# Exercise goal
Rewrite the stretch of the records from the line containing "The image size" through the end, changing "preview" to "draft" and leaving everything else as it is. Leave the pictures out.

[Extracted records]
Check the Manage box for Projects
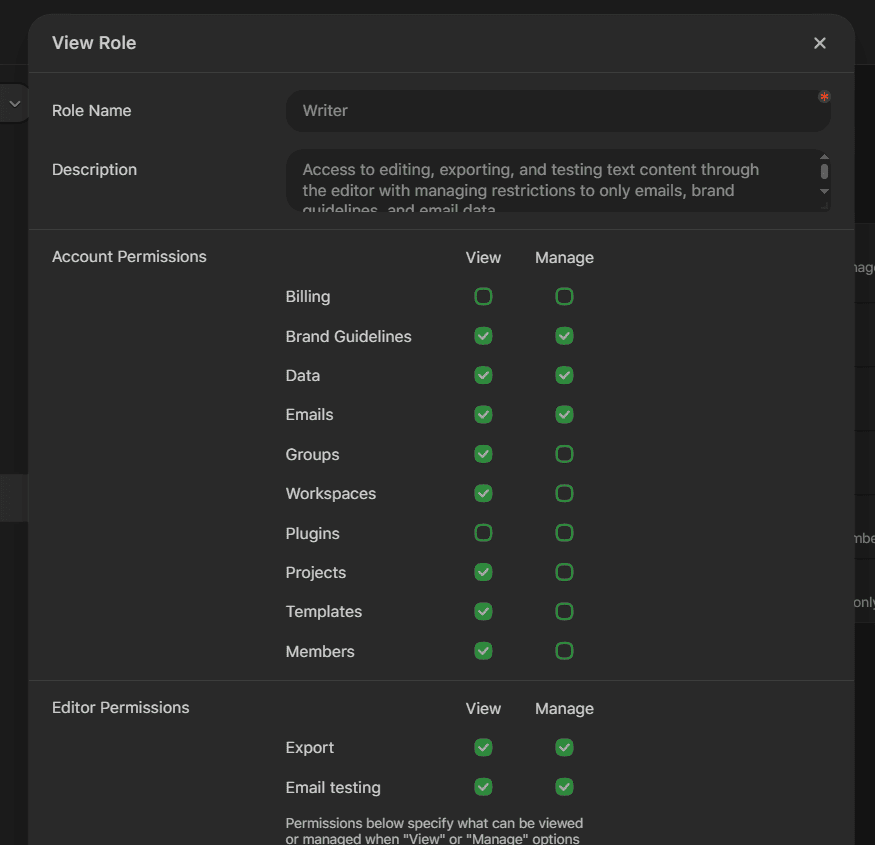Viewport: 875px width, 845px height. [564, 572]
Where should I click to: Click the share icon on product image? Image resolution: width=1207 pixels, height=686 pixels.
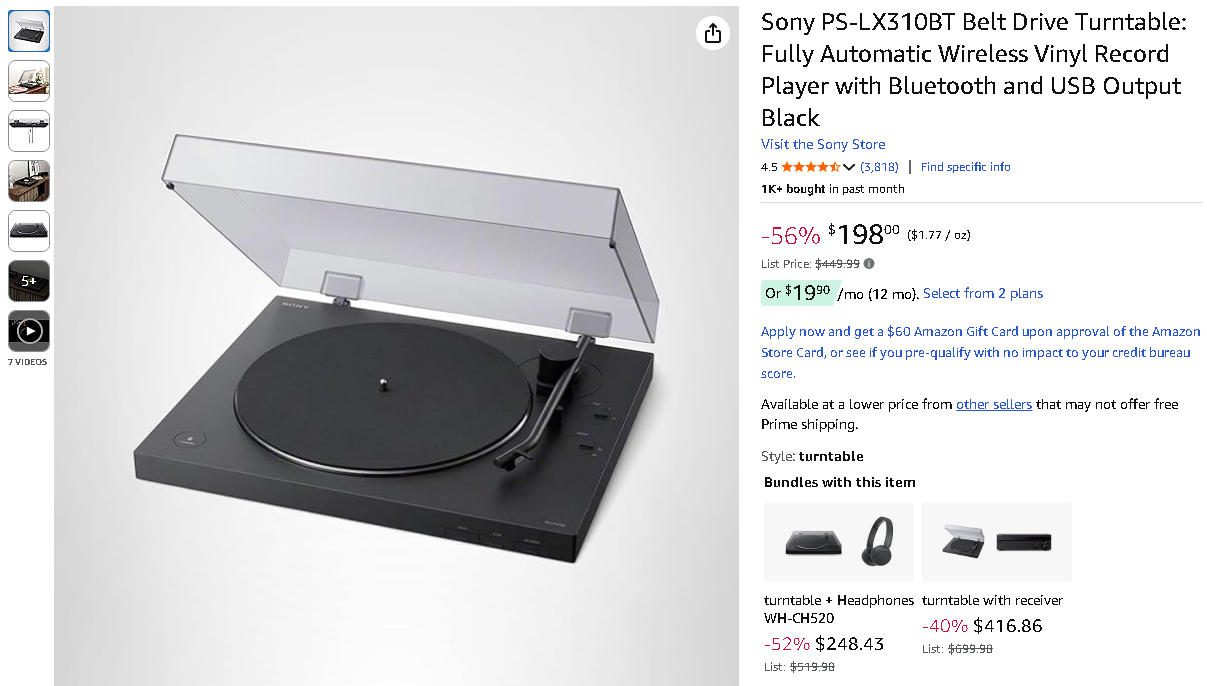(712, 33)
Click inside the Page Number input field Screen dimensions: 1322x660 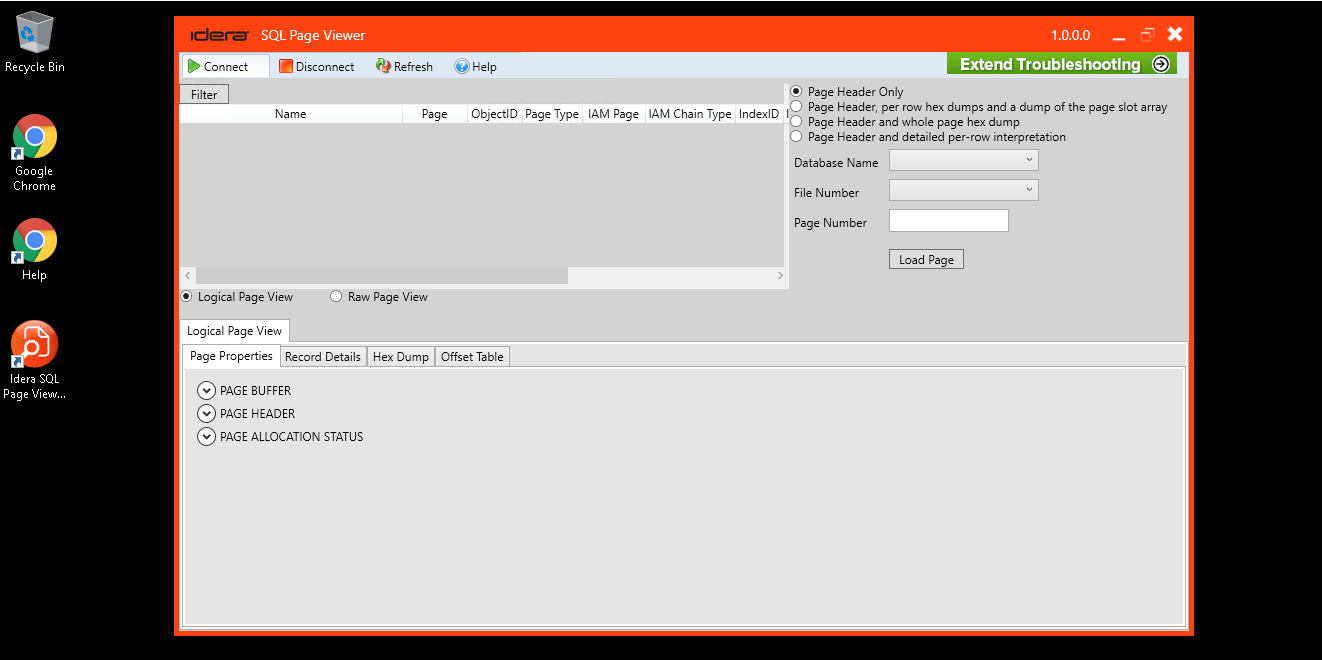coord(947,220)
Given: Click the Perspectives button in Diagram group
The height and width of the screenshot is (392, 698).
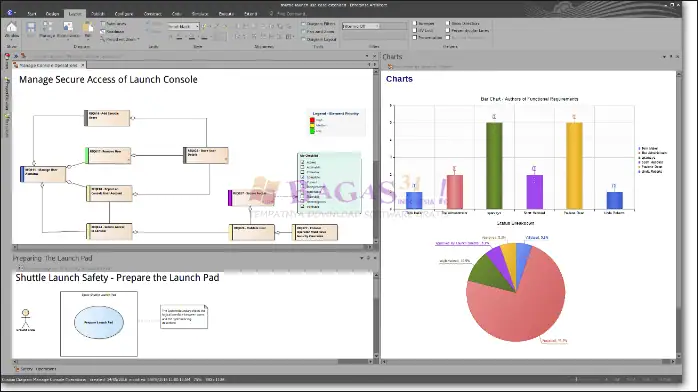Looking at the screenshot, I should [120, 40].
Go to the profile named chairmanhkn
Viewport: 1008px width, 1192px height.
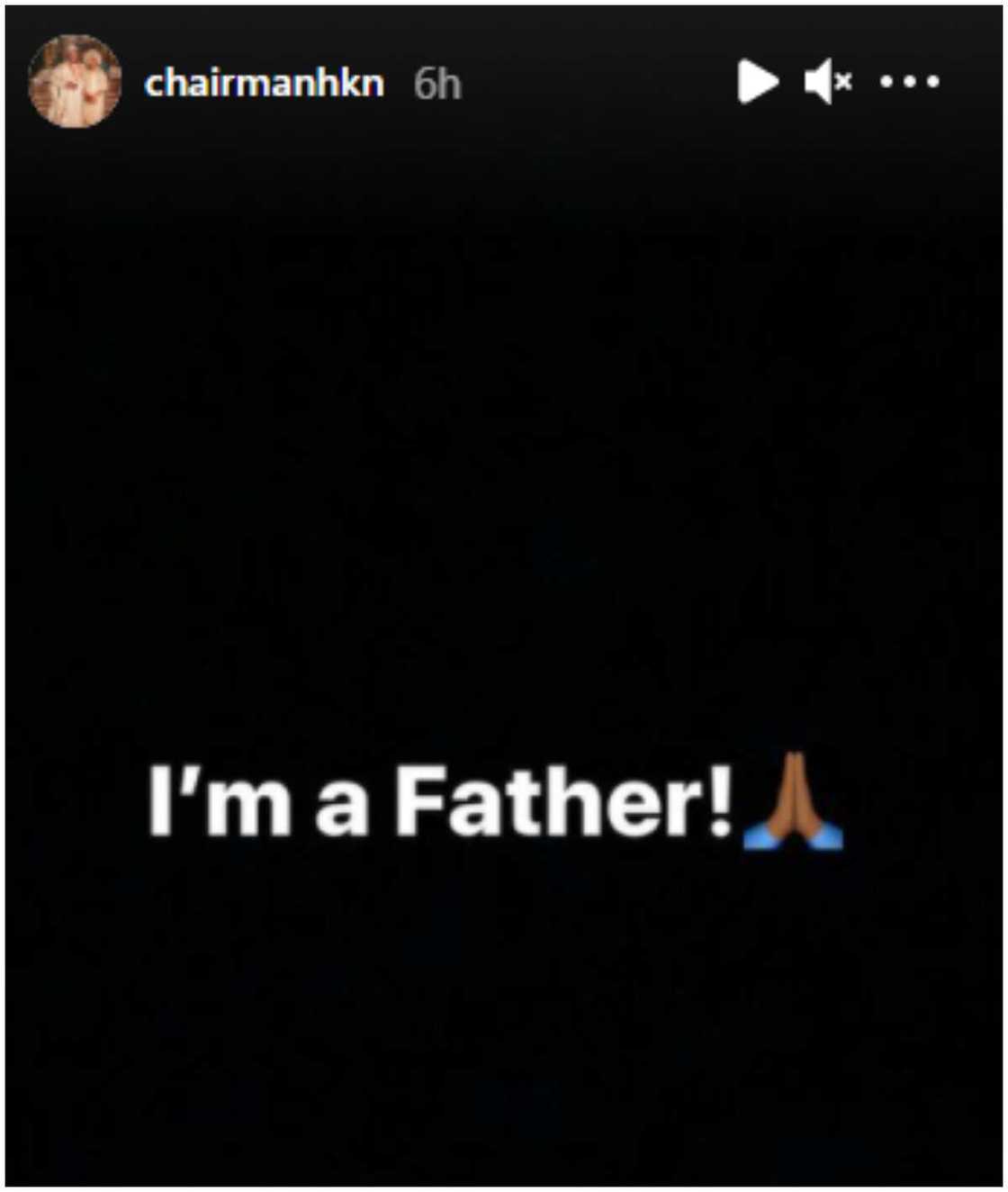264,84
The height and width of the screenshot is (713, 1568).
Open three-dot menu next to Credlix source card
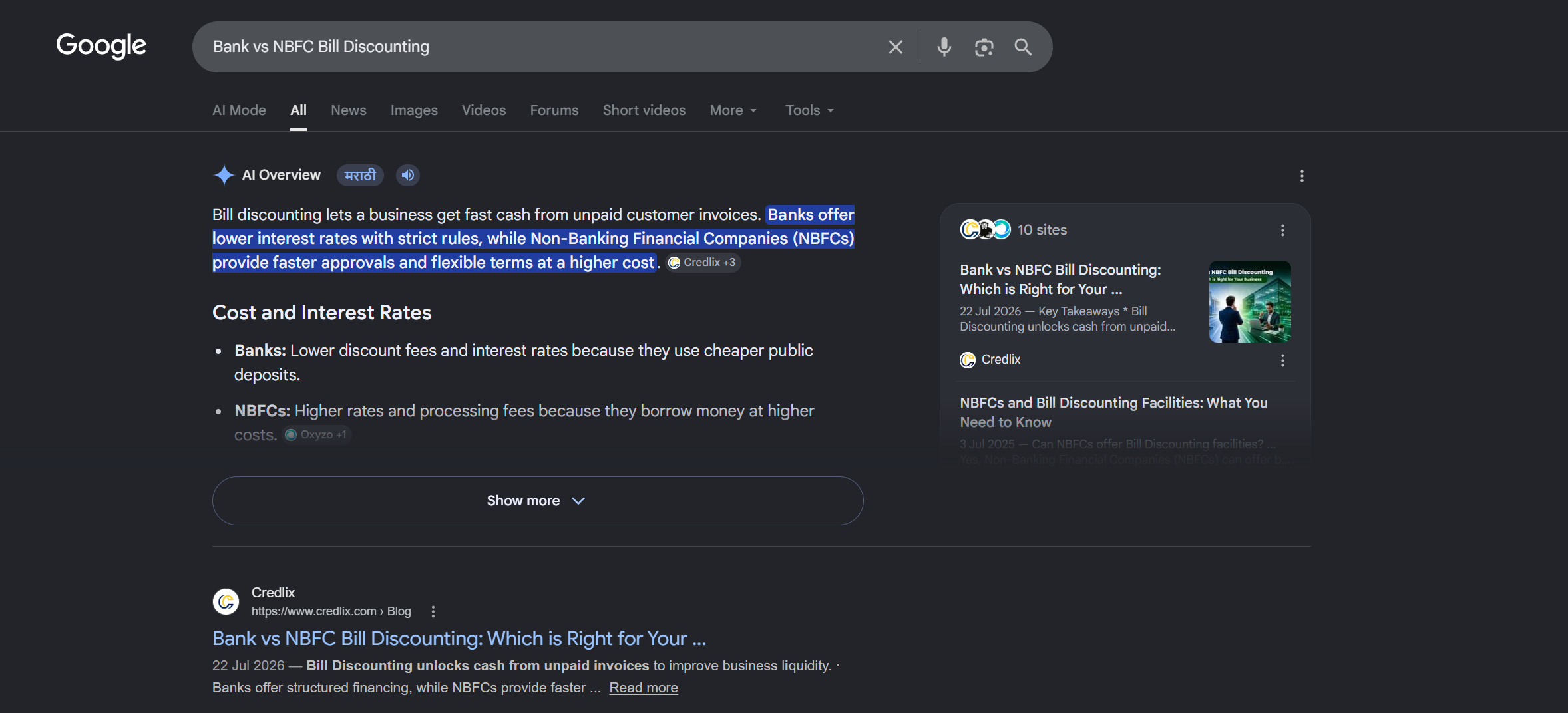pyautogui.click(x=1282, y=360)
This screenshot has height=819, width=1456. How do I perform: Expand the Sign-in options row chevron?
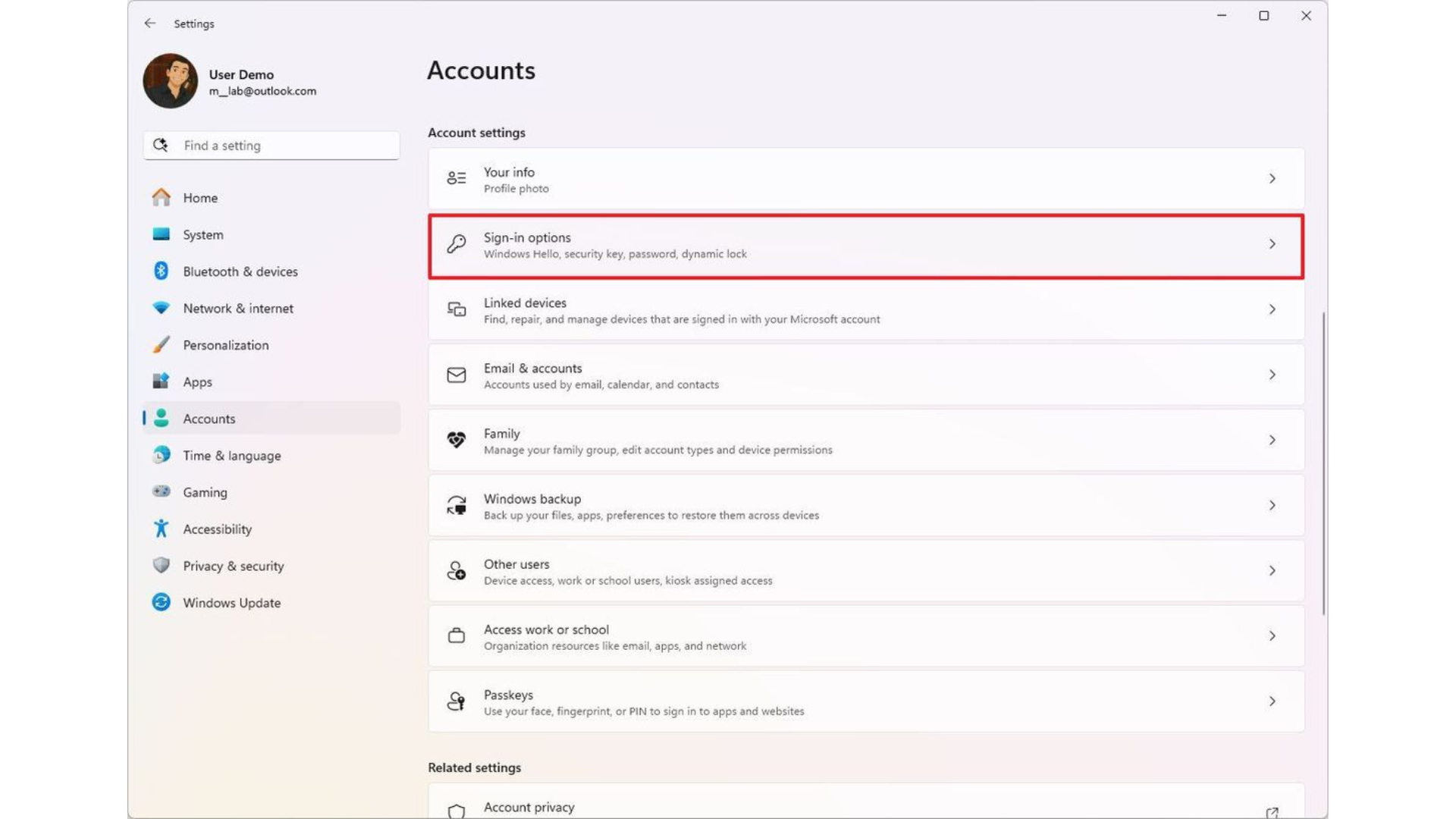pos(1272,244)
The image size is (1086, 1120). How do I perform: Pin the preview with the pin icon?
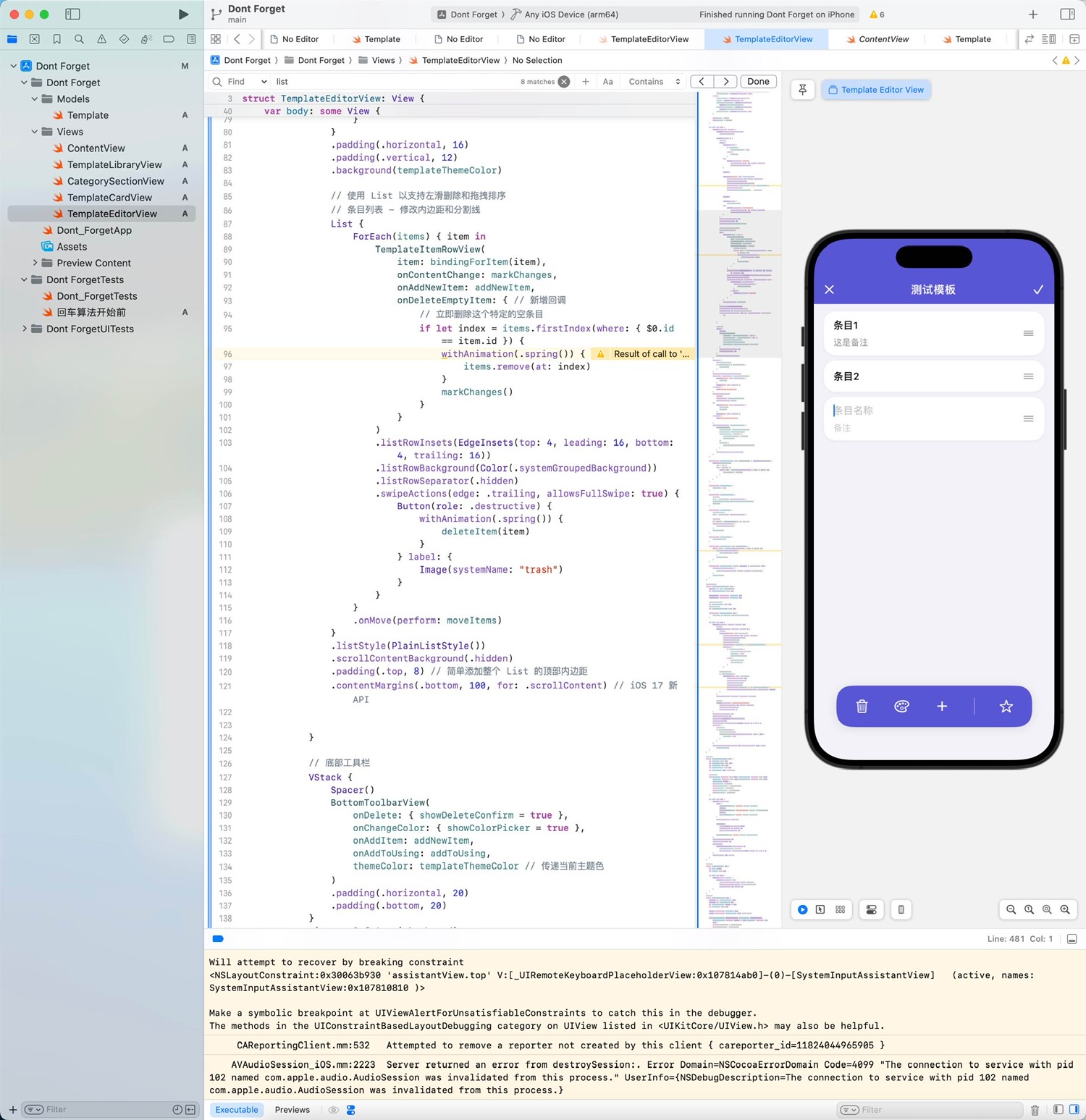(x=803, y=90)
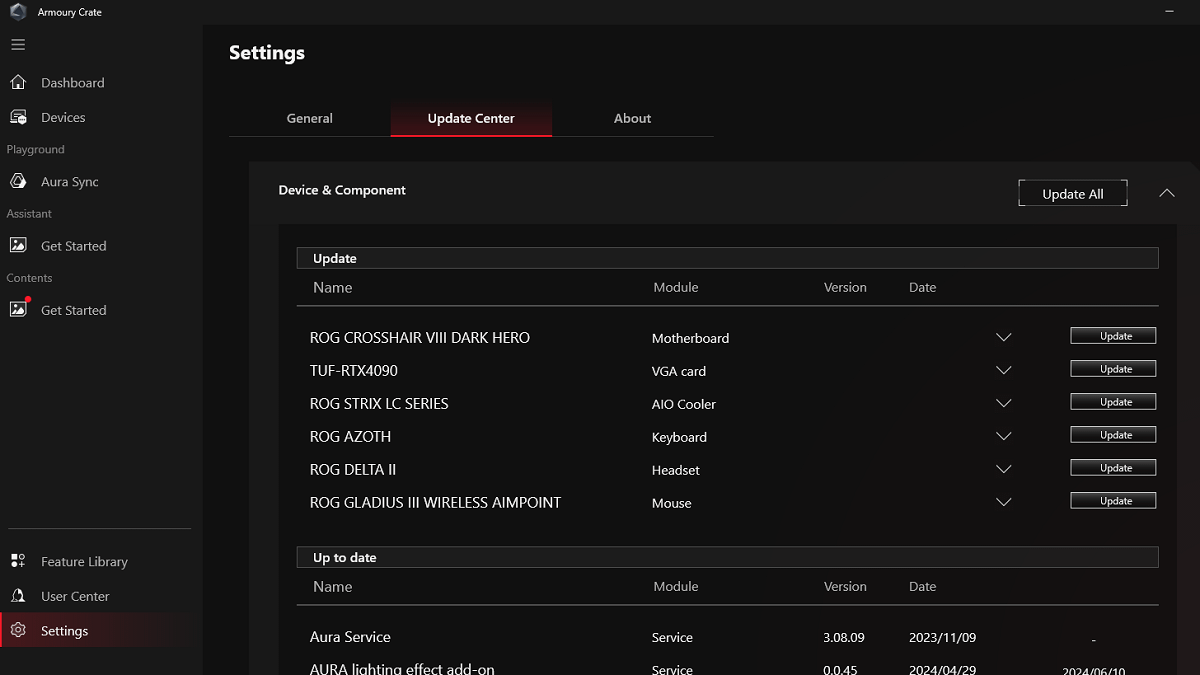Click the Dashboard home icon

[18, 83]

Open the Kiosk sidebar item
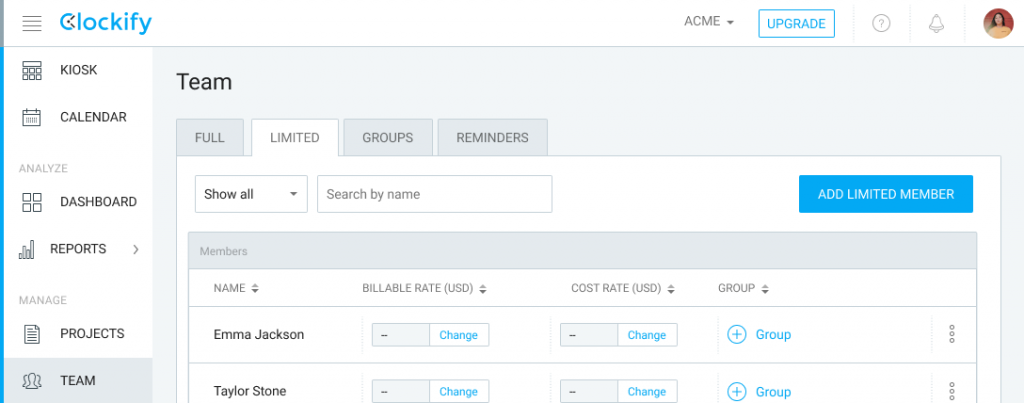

# Written response
The image size is (1086, 1120). How do I perform: Pin the draft with the pin icon?
(x=803, y=90)
Click the Dashboard home icon

[18, 83]

Open the Kiosk sidebar item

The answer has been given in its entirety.